Here’s a common scenario. Not universal, and sometimes a stereotype, but common:

A woman wants her male partner to speak more openly about what he’s thinking or feeling. He continues to keep his thoughts or feelings to himself.

Sound familiar? Now, how do we explain this phenomenon?

This phenomenon happens for multiple reasons. Put away your axe to grind for a moment. There is not just one factor at work here. It’s just not as simple as “women say X and men say Y.” It’s not as simple as “women are raised to be X” and “men are raised to be Y.” It is not just some simple sort of gender programming where women tell men to share their feelings, while men tell men not to share their feelings. Don’t put the blame all on men or all on women.
Here’s just one factor:

Men do pay attention to signs and signals about how they’re supposed to communicate feelings. We men pay attention to the messages, but collectively the messages seem inconsistent. Men are actually getting many conflicting messages about sharing their feelings, and many of those mixed messages are from women, not from men. Any common male behavior you don’t like is in some part a product of women’s behavior, just as any female behavior you don’t like is in some part a product of men’s behavior. I have always paid far more attention to what women say about feelings than what men have said. My caution about sharing feelings has way more to do with messages from women than from men.
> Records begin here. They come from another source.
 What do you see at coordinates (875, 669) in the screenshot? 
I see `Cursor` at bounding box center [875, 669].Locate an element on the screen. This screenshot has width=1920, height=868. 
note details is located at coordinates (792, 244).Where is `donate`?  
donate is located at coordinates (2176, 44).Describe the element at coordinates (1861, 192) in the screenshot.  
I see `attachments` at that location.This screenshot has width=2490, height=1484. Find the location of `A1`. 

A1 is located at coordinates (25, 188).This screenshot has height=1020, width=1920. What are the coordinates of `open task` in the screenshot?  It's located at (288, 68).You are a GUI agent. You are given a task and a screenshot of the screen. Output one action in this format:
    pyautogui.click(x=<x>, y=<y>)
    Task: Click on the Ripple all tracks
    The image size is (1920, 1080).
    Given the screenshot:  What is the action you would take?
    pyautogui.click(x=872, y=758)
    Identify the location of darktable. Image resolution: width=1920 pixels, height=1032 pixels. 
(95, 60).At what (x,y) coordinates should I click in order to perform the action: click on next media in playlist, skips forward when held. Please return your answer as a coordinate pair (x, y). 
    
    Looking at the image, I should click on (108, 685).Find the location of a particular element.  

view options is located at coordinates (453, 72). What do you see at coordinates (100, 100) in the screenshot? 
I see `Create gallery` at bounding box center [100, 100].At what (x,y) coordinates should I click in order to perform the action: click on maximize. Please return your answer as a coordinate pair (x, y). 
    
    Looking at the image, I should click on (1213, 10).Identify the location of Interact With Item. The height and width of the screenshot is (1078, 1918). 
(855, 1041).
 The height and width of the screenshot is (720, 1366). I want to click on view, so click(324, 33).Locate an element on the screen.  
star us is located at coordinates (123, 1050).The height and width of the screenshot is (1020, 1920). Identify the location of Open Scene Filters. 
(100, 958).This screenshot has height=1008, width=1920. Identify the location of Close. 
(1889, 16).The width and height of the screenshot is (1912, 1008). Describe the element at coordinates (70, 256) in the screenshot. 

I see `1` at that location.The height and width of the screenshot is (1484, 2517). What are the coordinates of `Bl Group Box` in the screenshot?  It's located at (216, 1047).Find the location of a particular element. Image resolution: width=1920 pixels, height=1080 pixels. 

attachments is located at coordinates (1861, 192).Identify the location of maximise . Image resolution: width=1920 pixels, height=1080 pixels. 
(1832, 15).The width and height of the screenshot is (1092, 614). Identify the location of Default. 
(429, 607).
Contrary to the popular stereotype, women do not spend all their communication with men trying to get men to talk more. Consciously or unconsciously, women spend at least some of their time *discouraging* men from talking.

Look around at male/female romantic relationships on the whole. For every moment like this scenario where a woman says “tell what you’re thinking!”, somewhere there’s another woman telling a man “I don’t want to hear it!” In some cases, a man may hear mixed messages from the same woman, even within the same conversation. For example, “tell me what you’re thinking,” then his honest answer, then she says, “I can’t believe you said that to me!” Bingo, mixed message – encouragement followed up with a penalty.

Other ways people discourage honesty or openness in their partners:
  1. Asking him to lie for you to other people
  2. Complaining that he was not convincing enough in his lies to other people
  3. Complaining to your friends, “Can you believe he said that to me?”
  4. Telling him “wrong answer!” when he speaks honestly
  5. Telling him what words to say to you
  6. Telling him what words to never say to you
  7. Telling him “here’s what I want to hear from you right now.”
  8. Asking a question that demands The Right Answer
  9. Asking a question that’s really a cover for another question
(Does any of THAT sound familiar?)

I’m not sure many people understand how the same question can sound so different to a man compared to a woman. I don’t know if many women realize how much “what are you thinking?” sounds like a trick question. This is where one of those big miscommunications happens. What something sounds like may be totally different than the original intent. Men hear a trick question even if most of the time it’s not meant to be a trick question.

It only takes a few times before even the stupidest man starts to apply inductive reasoning – that old thing where “two times is a coincidence, three times is a pattern.”

So, in the absence of consistent messages, many unsure or literal-minded men like me choose caution as the best approach. This is not the best approach for the relationship as a whole, obviously. Over the long term it’s one of the worst approaches, actually. But, in the moment, from the guy’s perspective, discretion feels like the better part of valor. This is not to rationalize a man’s emotional distance, but to explain where he may be coming from.

Yes, your butt does look big in those jeans. My butt looks big in my jeans, too.